My addiction was a dumb accident. Every new generation is looking for rebellion in some way, and at that time in the ’90s, the likes of Kurt Cobain and Kate Moss made heroin chic alluring. I’m also convinced I would never have gone down that path if the good guys controlled the market – if my trusted supplier for cannabis and ecstasy hadn’t also sold heroin.
Having survived nearly 20 years of heroin addiction and 12-odd years of prison, I have seen my share of the misery, jail and eventual death that addiction leads to. Life can get so bad as a young heroin addict; the sad truth is that death can often feel like the best option.
I vividly recall a heartbreaking letter written by a mother to thank us, a group of inmates. Her son had found some belonging, some mates, some of himself – some sobriety – in a maximum-security prison. It turned out that her son overdosed within a week of getting out of prison.
I pictured this lovely woman, alone in her suburban home, drinking a Nescafe with her Arnott’s bikkie, and in despair, blaming herself for her son’s death. I thought about how bad the problems in that heroin addict’s life must have been for him to consider the time he spent in a dangerous maximum-security prison as some of his happiest.
Often, I think of a mate I shared a cell with in the ’90s. He gained notoriety for being able to steal a Porsche in under a minute in the middle of the city, in the middle of the day. He earned the nickname The Porsche Kid. He was muscly, tough as nails … and a heroin addict. He never found a way out from the cycle of addiction and crime and died in prison at the age of 43.

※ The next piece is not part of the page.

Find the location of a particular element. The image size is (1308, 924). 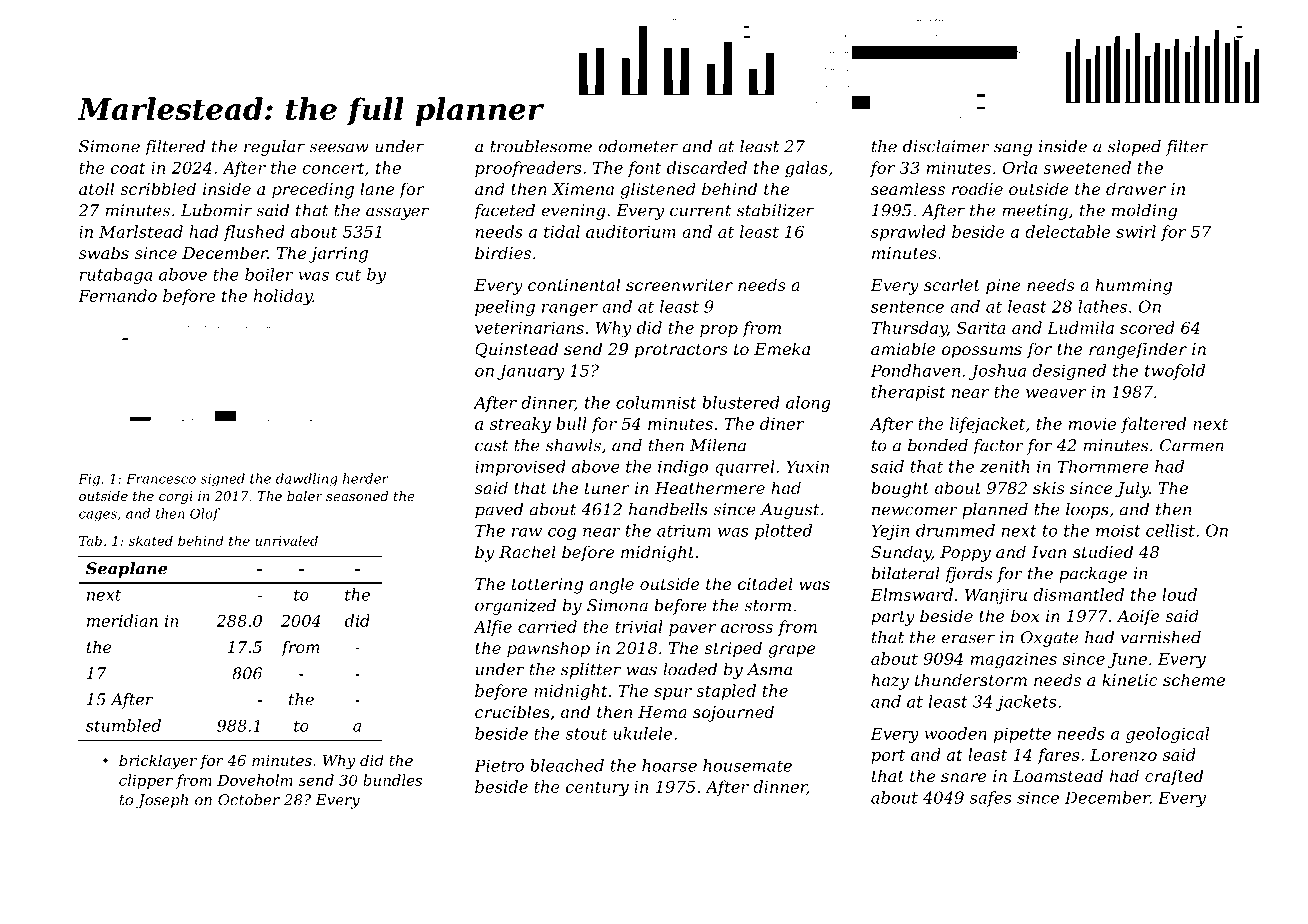

meridian is located at coordinates (122, 620).
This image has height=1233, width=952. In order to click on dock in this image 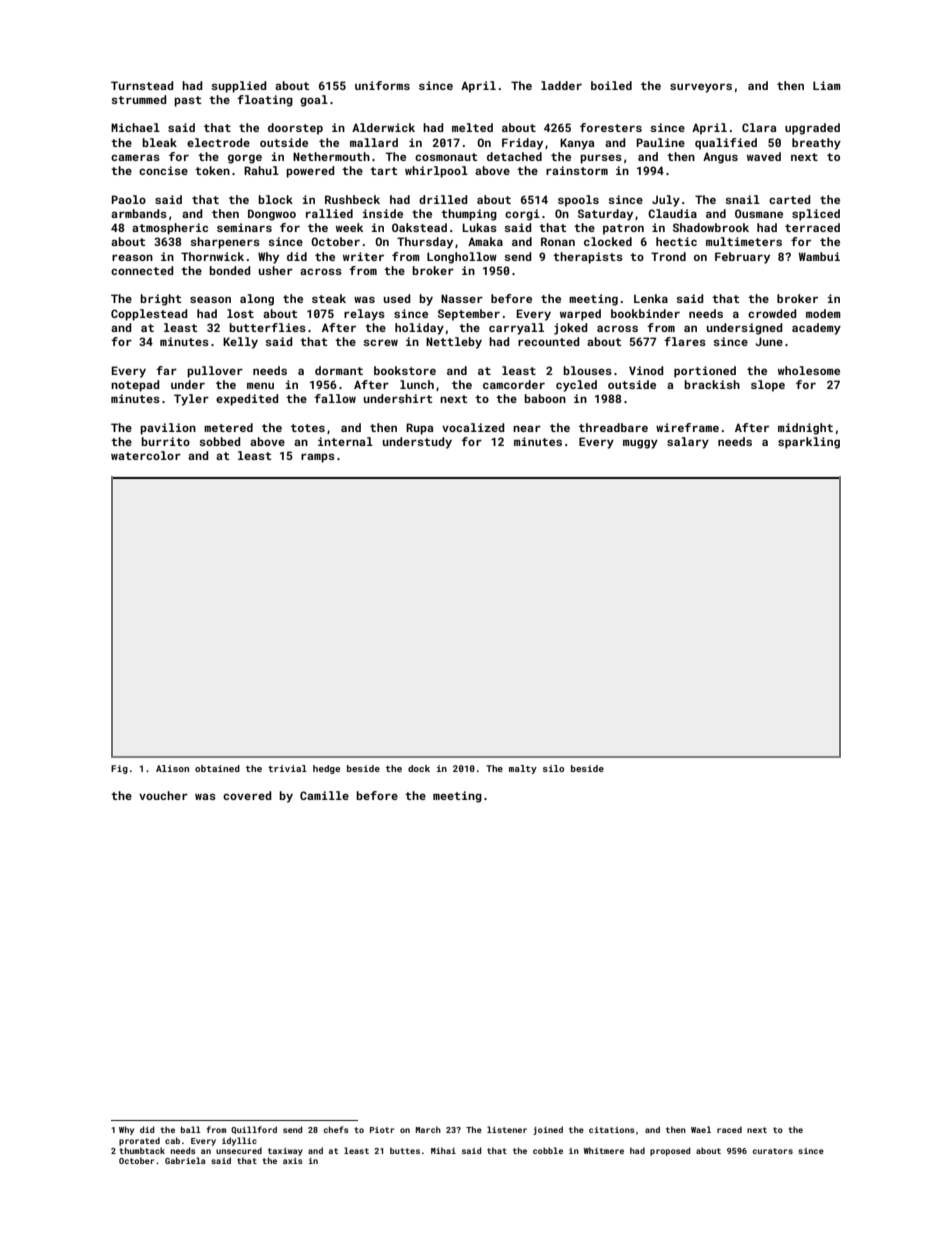, I will do `click(419, 768)`.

History repeats. When I now see signs of this latest wave of crime – angry youths lashing out, stealing cars or taunting police – I worry they will fall further into a short life of crime and addiction.
I think about the number of people I have known who have been taken by heroin. Good people. Ripped, athletic, great AFL players, great boxers, great artists. It won’t happen to us, they think. That is what we all thought.
I was lucky to get out. Only now am I feeling strong enough to bump into old friends from prison and feel that I can walk away. Only now have I got the confidence back that I lost from being homeless and drug-addicted. I had the motivation of seeing myself in that shocking photo and the support of family and friends. I had just enough to live for. You have to want it; nobody can do it for you.
We will never arrest our way out of society’s problems. People with addiction problems need support, not to be locked up. Sure, jail protects people from addicts and sometimes it even protects addicts from problems on the outside. But it doesn’t solve the deeper problems that will need to be dealt with. Not everyone gets a chance to see themselves dead as a warning before it happens.
I hope just one person reading this might think about seeking help for their addiction. I am committed to staying clean; I am a full-time TAFE student and in regular contact with my loved ones and family.
If I can do it, you can too.
National Alcohol and Other Drug hotline 1800 250 015.
Michael Kalaf is a student studying a diploma in IT.